In the downtown area of where I live, there are a countless number of small restaurants and shoppes (yes shop-pes) which speckle the streets with their small town charm. Driving up the main street at night is one of my favorite things to do; there are lights in the trees, and the whole city is buzzing with life. Among these gems is my favorite Thai restaurant ever. It’s a small Mom and Pop style run place, with one waiter, and kitsch galore. Of course, it’s all Thai themed, so it’s not reminiscent of a 50’s diner, but the food is the main attraction.
I try to get something different every time we go, and have been successful thus far. When I do go with my friends, we all get something different, which I enjoy. Since we’re like family, there are lots of, “Hey, can I steal a bite?”s and “Oh my god, you guys need to try this. IT’S SO GOOD!!”s. All in all, I’ve had 8 different things off their menu of over 250 different things (the upside in Asian style restaurants).
Wanting to spread the love, without spreading my wallet too thin, I thought it would be a good idea to try to imitate my most recent favorite dish, Pad Kee Mao. Also known as Drunken noodles, this dish has absolutely no (or I suppose, very little) alcohol in it. At the restaurant it comes with your choice of protein (my favorite being Tofu), served over a bed of wide rice noodles, and wonderfully stir-fried vegetables, smothered in the house spicy bean sauce (it sounds gross, but it’s the best thing in the WORLD). They also have the most tantilizing cucumber water; it kills the heat like none other.
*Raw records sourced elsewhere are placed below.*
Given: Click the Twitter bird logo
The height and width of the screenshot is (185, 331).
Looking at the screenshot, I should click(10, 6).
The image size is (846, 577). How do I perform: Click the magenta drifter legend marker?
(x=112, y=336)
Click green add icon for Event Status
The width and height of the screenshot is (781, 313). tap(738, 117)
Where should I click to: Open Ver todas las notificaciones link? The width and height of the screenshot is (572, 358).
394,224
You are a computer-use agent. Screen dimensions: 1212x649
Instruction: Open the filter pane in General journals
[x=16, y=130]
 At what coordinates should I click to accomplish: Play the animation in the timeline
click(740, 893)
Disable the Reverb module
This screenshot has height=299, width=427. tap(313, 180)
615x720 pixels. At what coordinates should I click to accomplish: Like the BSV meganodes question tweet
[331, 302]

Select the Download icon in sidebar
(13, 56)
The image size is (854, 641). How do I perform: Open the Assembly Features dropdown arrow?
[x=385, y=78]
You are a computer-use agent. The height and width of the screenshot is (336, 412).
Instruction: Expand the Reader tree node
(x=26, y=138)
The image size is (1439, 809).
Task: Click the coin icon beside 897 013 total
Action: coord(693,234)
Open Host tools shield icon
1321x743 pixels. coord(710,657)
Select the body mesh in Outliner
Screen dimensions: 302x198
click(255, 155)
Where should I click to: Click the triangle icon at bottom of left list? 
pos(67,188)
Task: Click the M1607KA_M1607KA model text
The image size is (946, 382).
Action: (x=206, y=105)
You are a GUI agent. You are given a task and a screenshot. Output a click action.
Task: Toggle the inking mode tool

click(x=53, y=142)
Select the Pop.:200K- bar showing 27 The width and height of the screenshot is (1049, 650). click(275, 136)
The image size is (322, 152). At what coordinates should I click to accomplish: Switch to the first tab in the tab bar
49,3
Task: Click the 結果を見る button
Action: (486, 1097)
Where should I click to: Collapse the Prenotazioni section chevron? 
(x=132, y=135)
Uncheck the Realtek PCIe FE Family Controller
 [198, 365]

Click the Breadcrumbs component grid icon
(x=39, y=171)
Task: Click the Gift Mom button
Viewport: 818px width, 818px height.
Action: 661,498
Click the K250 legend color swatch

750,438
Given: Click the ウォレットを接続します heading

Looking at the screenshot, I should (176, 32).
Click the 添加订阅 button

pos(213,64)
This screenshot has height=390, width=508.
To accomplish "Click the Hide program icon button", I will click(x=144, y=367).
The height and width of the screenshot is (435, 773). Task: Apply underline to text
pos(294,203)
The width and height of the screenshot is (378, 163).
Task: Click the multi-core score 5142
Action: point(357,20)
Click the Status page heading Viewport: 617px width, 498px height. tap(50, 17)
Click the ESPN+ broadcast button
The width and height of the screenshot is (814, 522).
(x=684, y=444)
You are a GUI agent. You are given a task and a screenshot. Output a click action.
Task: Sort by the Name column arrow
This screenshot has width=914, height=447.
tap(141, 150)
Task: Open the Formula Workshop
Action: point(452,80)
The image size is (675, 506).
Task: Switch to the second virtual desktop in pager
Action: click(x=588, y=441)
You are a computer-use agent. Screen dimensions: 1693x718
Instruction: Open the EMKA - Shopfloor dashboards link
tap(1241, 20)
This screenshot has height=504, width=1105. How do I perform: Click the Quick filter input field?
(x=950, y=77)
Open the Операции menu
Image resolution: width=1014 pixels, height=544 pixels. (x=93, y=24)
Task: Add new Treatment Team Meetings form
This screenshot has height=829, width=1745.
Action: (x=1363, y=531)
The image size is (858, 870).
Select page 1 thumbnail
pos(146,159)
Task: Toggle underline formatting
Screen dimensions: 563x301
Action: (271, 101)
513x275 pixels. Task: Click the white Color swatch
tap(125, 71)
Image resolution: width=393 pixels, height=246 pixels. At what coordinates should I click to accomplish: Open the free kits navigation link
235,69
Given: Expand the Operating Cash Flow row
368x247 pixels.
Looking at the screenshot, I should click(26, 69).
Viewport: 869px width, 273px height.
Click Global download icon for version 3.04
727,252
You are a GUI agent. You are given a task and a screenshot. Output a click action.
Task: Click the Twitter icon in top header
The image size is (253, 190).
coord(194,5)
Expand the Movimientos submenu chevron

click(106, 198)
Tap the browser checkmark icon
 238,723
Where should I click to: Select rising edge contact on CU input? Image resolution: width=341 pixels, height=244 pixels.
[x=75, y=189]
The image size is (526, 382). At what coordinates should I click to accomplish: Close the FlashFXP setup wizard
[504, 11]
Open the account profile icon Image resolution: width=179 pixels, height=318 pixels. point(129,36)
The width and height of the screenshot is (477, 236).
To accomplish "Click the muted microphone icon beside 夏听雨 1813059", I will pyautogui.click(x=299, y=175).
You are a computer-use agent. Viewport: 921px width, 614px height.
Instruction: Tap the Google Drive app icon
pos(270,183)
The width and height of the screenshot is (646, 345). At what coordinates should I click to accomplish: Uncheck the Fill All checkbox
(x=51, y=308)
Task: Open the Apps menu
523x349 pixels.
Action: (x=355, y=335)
So how does a college kid approach the unknown? : Google. I found so many different recipes, and each one of them had a few different ingredients, or different methods; I was over-stimulated with all my options. I took all of the common threads in the recipes, and linked them to this recipe. Living in the central Midwest also has its down side; do you have any idea how hard it is to find “Golden Mountain Sauce” or “Mirin” is to find here?? Not only did I not even know what to look for, but once I found the Mirin sauce, I got to the register and was stopped by the attendant.
“Sir may I see your I.D.?”
“Why? I’m not buying alcohol…”
“The red light went off, which means alcohol. *inspects Mirin bottle* Sir, this is 8% alcohol, I can’t sell this to you.”
“It’s vinegar!! Do you think I’m going to drink it in my car on the way home?!”
“Sir, it has alcohol in it. You aren’t 21. I’m sorry. *walks away*”
There aren’t words for the anger I felt at that moment. I stalked out of the store, and came home, all in a tiff about how Meijer wouldn’t sell me vinegar. Only 10 more months, and I’ll be old enough. Then they’ll see….
Alas, I’m rambling again. Here’s what I could salvage of a Pad Kee Mao recipe. You can Google search for one like this, or this, but if you don’t recognize the ingredients, you might want to ask for a field trip to the International aisle of your local market.
Pad Kee Mao
2 Tbsp Oyster sauce
2 Tbsp Fish sauce
2 Tbsp Brown sugar
4 Tbsp Soy sauce
1 Tbsp Sriracha, or chili sauce
1 Tbsp Thai Garlic chili paste
Juice of two limes
2 Jalapenos, seeds and ribs included, diced (or Thai chilies if you can find them)
(these are ingredients I couldn’t find, but were in all the recipes I saw)
2 Tbsp Golden Mountain Sauce (light colored soy sauce)
2 Tbsp Mirin (Sake vinegar, which I learned after some post-store-scene research)
I, again, failed at finding the correct noodles.
1 pack of Maifun Rice sticks, or cellophane noodles (these SHOULD be wide rice noodles)
2 Tbsp sesame oil
1 package of extra firm tofu
½ pound snow peas, washed and pat dry
½ yellow onion, diced small
1 Tbsp minced Garlic
2 bell peppers, seeded and diced (preferably colorful ones)
Boil water in a saucepan. Once boiling, pour over dry noodles in a heat-proof bowl. Let stand for about 15-20 minutes.
In a large bowl, combine the ingredients of the sauce, and mix well. Set aside.
In a large skillet or wok, add the sesame oil, and heat until the oil is smoking. Once hot, add the onion and bell peppers. Cook until soft, about 4-6 minutes. Open the Tofu, and pat it dry with a paper towel. Cut it into planks, then into equal sized cubes, about ½”x ½”x ½”. Add the Tofu in, and cook until slightly brown. Stir in the garlic and snow peas and cook until the snow peas are warmed through. Add the sauce and noodles. Cook for another 3-5 minutes, or until the sauce is evenly distributed and everything is hot. Serve with LOTS of cucumber and dairy products, as this is a VERY spicy dish.